Below are some entries. Repeat exactly the lines from the one with "Task: Click the Chocolates quantity stepper" through the one with "The image size is (548, 334).", and only those.

■ ■ ■ ■ ■ ■ ■

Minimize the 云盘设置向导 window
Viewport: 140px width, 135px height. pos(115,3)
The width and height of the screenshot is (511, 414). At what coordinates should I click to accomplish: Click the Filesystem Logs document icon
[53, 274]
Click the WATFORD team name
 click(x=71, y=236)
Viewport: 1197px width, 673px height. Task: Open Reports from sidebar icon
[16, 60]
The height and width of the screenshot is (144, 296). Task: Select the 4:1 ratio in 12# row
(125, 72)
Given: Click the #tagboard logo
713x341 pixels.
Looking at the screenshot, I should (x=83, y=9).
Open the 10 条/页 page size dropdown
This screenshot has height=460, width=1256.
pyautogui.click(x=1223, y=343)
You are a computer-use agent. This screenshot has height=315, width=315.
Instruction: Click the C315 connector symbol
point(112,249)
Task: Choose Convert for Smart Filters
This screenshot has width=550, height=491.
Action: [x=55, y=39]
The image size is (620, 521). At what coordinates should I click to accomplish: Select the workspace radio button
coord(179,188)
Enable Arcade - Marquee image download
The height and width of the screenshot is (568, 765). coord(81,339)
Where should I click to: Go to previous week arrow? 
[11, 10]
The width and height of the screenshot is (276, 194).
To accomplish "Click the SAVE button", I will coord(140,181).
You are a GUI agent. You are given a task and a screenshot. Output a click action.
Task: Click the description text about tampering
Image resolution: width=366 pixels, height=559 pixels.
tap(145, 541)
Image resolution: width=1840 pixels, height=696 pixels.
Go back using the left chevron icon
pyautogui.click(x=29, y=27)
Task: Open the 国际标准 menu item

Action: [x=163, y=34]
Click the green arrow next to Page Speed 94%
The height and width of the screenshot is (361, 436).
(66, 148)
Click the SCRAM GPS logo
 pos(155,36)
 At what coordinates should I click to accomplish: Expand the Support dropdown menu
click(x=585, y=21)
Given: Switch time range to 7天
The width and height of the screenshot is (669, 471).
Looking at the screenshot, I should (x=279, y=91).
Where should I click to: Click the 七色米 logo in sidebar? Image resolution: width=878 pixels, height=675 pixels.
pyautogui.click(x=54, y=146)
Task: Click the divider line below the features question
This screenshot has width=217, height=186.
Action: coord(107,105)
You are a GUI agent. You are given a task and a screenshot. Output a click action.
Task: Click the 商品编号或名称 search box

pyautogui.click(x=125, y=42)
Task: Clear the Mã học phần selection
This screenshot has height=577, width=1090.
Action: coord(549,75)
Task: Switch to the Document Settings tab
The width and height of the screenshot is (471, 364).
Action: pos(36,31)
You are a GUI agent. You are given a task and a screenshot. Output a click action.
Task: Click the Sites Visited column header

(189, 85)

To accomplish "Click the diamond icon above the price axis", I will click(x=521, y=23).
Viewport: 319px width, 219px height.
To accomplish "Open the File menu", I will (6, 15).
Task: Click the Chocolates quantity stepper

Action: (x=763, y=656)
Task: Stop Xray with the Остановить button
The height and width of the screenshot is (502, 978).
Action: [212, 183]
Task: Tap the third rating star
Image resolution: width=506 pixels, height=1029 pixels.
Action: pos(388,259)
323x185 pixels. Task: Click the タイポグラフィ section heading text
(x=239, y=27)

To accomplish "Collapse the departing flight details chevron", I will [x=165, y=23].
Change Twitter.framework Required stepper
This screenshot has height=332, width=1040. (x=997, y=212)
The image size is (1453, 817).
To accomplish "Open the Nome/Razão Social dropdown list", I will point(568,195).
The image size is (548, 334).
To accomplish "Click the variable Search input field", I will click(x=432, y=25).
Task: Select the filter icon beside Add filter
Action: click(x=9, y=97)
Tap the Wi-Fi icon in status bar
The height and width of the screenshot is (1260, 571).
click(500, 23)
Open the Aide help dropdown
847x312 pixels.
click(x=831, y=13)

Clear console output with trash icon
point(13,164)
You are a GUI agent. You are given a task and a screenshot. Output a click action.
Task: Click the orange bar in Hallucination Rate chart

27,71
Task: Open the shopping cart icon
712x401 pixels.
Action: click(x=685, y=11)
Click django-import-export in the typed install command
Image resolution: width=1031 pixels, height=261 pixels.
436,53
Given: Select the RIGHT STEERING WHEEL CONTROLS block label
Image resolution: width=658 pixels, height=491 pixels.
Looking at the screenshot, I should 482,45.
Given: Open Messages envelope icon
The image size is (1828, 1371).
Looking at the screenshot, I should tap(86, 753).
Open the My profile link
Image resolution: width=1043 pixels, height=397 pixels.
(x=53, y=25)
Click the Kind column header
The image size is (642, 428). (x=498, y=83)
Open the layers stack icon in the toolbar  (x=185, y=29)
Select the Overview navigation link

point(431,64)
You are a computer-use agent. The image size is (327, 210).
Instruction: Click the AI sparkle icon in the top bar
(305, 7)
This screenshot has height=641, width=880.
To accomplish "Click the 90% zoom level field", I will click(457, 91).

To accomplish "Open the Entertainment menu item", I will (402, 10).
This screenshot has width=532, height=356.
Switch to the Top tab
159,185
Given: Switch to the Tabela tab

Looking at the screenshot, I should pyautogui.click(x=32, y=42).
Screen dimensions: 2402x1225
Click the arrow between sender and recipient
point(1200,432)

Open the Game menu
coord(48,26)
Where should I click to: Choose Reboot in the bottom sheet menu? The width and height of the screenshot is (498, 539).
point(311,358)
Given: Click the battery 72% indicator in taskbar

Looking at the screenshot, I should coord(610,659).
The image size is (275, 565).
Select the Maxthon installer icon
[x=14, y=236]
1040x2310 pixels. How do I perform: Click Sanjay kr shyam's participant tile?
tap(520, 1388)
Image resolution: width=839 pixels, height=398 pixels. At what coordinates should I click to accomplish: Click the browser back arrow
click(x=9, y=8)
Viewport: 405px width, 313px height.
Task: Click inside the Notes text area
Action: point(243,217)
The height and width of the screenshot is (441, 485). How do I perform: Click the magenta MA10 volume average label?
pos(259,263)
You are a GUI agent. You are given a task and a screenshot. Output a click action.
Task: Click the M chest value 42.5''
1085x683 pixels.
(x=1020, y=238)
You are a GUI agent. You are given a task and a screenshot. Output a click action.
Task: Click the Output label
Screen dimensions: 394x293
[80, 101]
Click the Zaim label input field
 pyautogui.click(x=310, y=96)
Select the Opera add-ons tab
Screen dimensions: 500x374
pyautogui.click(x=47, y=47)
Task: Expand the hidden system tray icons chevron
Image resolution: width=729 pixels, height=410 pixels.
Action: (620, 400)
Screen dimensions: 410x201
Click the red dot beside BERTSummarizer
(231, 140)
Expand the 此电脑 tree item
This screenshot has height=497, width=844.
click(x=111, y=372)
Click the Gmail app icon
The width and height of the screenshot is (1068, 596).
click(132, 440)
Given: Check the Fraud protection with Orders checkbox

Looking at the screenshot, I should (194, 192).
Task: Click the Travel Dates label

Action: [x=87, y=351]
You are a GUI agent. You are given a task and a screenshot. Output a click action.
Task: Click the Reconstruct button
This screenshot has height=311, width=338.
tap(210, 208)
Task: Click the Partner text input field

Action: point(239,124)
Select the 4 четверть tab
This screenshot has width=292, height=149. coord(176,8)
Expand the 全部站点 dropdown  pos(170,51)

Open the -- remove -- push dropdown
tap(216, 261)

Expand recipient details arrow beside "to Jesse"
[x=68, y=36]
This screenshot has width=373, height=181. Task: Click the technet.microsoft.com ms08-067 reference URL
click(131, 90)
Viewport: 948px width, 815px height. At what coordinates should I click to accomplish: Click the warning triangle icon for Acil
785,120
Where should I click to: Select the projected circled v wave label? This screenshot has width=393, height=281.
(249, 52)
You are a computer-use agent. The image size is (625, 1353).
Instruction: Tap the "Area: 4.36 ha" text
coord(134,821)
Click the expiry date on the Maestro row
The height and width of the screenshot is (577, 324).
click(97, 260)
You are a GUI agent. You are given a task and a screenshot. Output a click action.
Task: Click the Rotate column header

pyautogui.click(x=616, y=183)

■ ■ ■ ■ ■ ■ ■

- _Exercise result_:
Task: Click the Chocolates quantity stepper

Action: (x=763, y=656)
Task: Stop Xray with the Остановить button
The height and width of the screenshot is (502, 978).
Action: [212, 183]
Task: Tap the third rating star
Image resolution: width=506 pixels, height=1029 pixels.
Action: pos(388,259)
323x185 pixels. Task: Click the タイポグラフィ section heading text
(x=239, y=27)

To accomplish "Collapse the departing flight details chevron", I will [x=165, y=23].
Change Twitter.framework Required stepper
This screenshot has height=332, width=1040. (x=997, y=212)
The image size is (1453, 817).
To accomplish "Open the Nome/Razão Social dropdown list", I will point(568,195).
The image size is (548, 334).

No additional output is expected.